10 gallon reef container accepted wisdom?

i've been tooling around in my 10 gallon SW tank

im newly looking for ideas to get it recharged.. i have a ywllow watchman goby and a crystal pistol shrimp contained by there right now with in the order of 12 pound of LR and 10 of LS

i was thinking of either putting my blue damsel in in that (from my 29 ith a dwarf lionfish and 2 other damsels), a royal gramma, some kind of dottyback or a kaudern's cardinal fish

or just scrapping that, getting an all-in-one dice tank and reefing it out...


any suggestions?

im open to anything reasonable
Answers:    Well, as a broad rule larger systems are more stable than smaller ones, and while they may not like to stray far from home for great length of time, most fish do enjoy a slightly larger environment than a ten gallon tank really offers.

Plus, the biomass threshold on a ten gallon cistern is pretty small. That makes it difficult to make the tank really interesting since you with the sole purpose have a couple of things you can drop in there to construct it something besides just another pool of water. Gobies... not the most outgoing and adventurous fish in the the deep, and neither are the shrimp they like to take up with.

"Your tank's useless."

"No, there are fish there. You just can't see them right very soon because they're all hiding."

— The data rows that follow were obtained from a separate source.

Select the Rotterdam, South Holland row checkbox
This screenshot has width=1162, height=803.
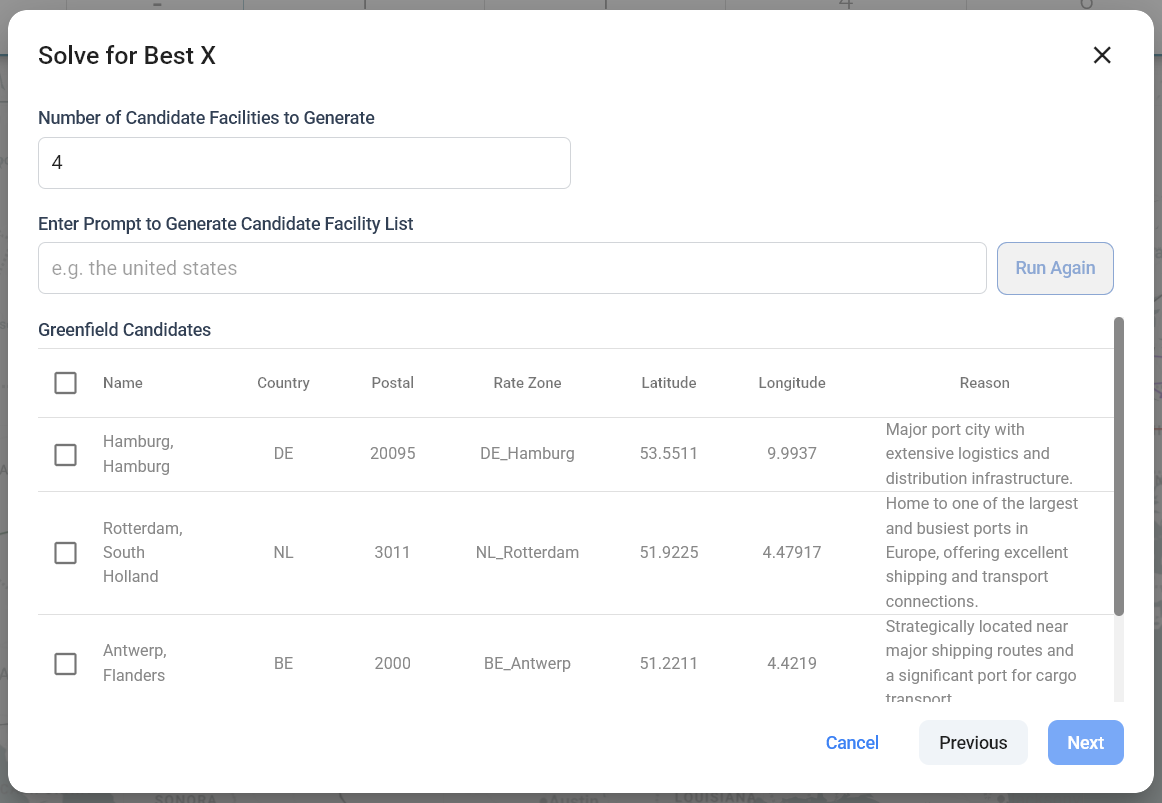[66, 553]
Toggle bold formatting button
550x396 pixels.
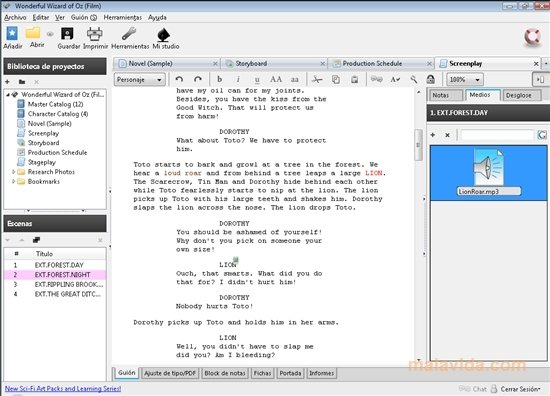[220, 79]
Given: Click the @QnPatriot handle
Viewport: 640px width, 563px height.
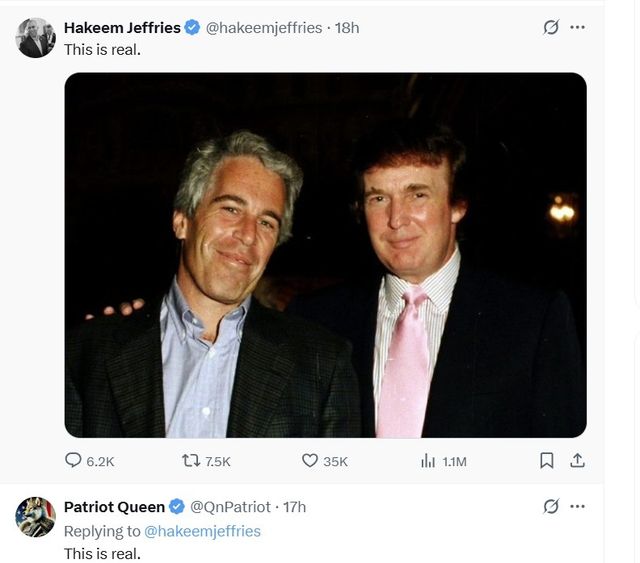Looking at the screenshot, I should [231, 507].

"Well, get them to come out," tap stroke tap, "come out, little fishies!" Tap tap tap, "they're not coming out of their holes," touch tap tap, "how come they won't come out of their holes?" Tap tap touch.

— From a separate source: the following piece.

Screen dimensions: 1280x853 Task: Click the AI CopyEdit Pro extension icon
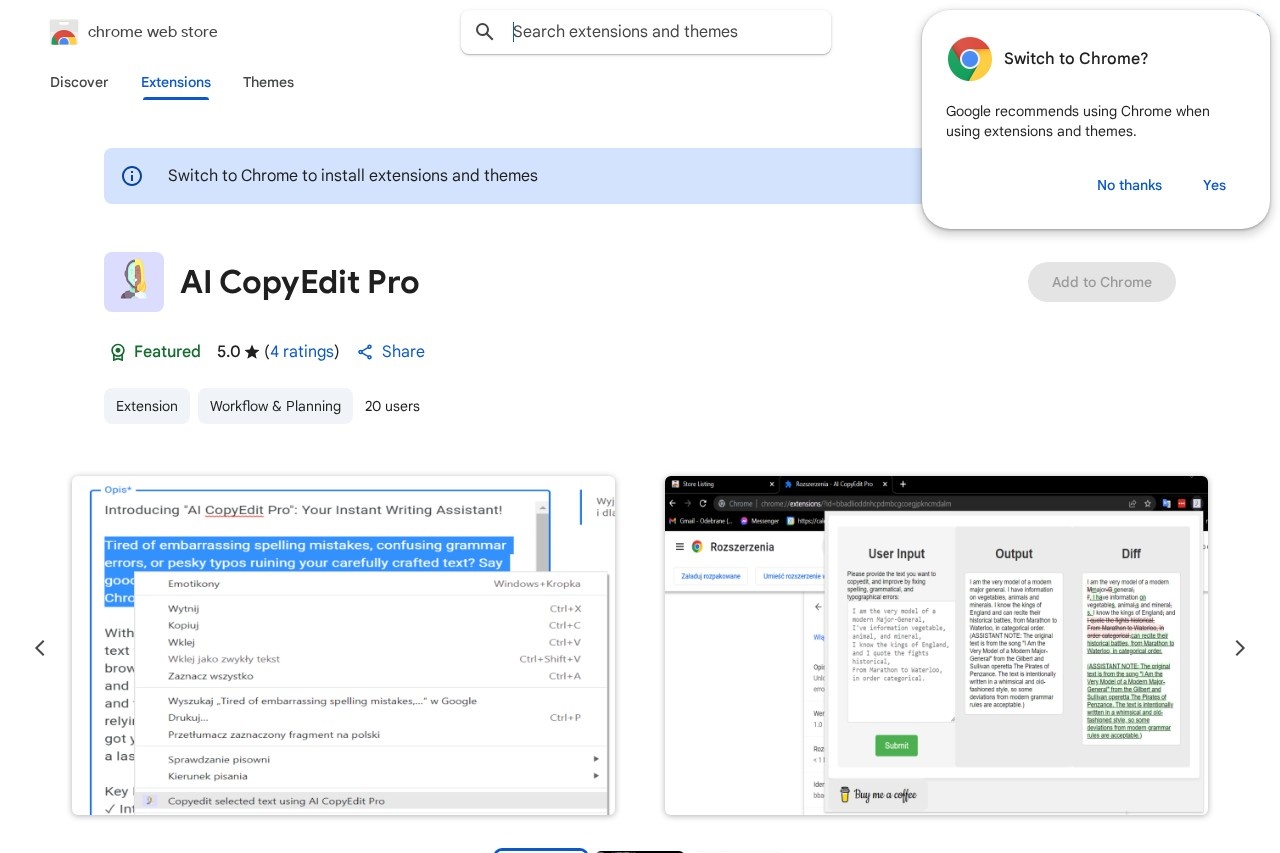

You might consider dedicating that to either a quarantine tank whether you don't have one, or a small "focus" tank, where whatever's living contained by the tank is out there looking pretty even if it's not really doing much of anything. Perhaps something similar to a small coral display with an anemone in the middle, a pair of clownfish that resembling living in it, and a glass shrimp if you've get an anemone large enough. Of course, you'd have to hold on to the tank really clean with an anemone living surrounded by it, but it's not that hard to manage with something the size of a ten gallon container if you're consistent about it.

If you're going to go for a reef container, the larger cube tank would probably be the way to progress. It allows you to create a wider three dimensional scale that would better mimic a reef, build in a variety of hiding places instead of merely one or two so your more timid fish can find a place they feel comfortable, gives everyone a chance to obtain away from one another in case they don't grain like getting along, and it gives you more space to put in satisfactory sand for your goby to make itself a good burrow.

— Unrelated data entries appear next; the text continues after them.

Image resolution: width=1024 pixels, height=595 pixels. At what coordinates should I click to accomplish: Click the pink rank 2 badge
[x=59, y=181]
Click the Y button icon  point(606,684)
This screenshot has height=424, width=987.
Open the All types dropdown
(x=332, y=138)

That's just bad the top of my head, though. There are tons of ways to put systems together, so you've got a lot of option open to you.
I would get the all-in-one cube reservoir but again that is just me I do believe damsels should be in a larger cistern due to aggression but it should be ok in a 10 gallon due to ita small size o you may alos royal gramma, bicolor dottyback, or a starwberry dottyback well anyway well-mannered luck
What can I do to sustain my fry survive?   Different betta styles?   Cheap freshwater rays?   Bubbles at the top of my reservoir?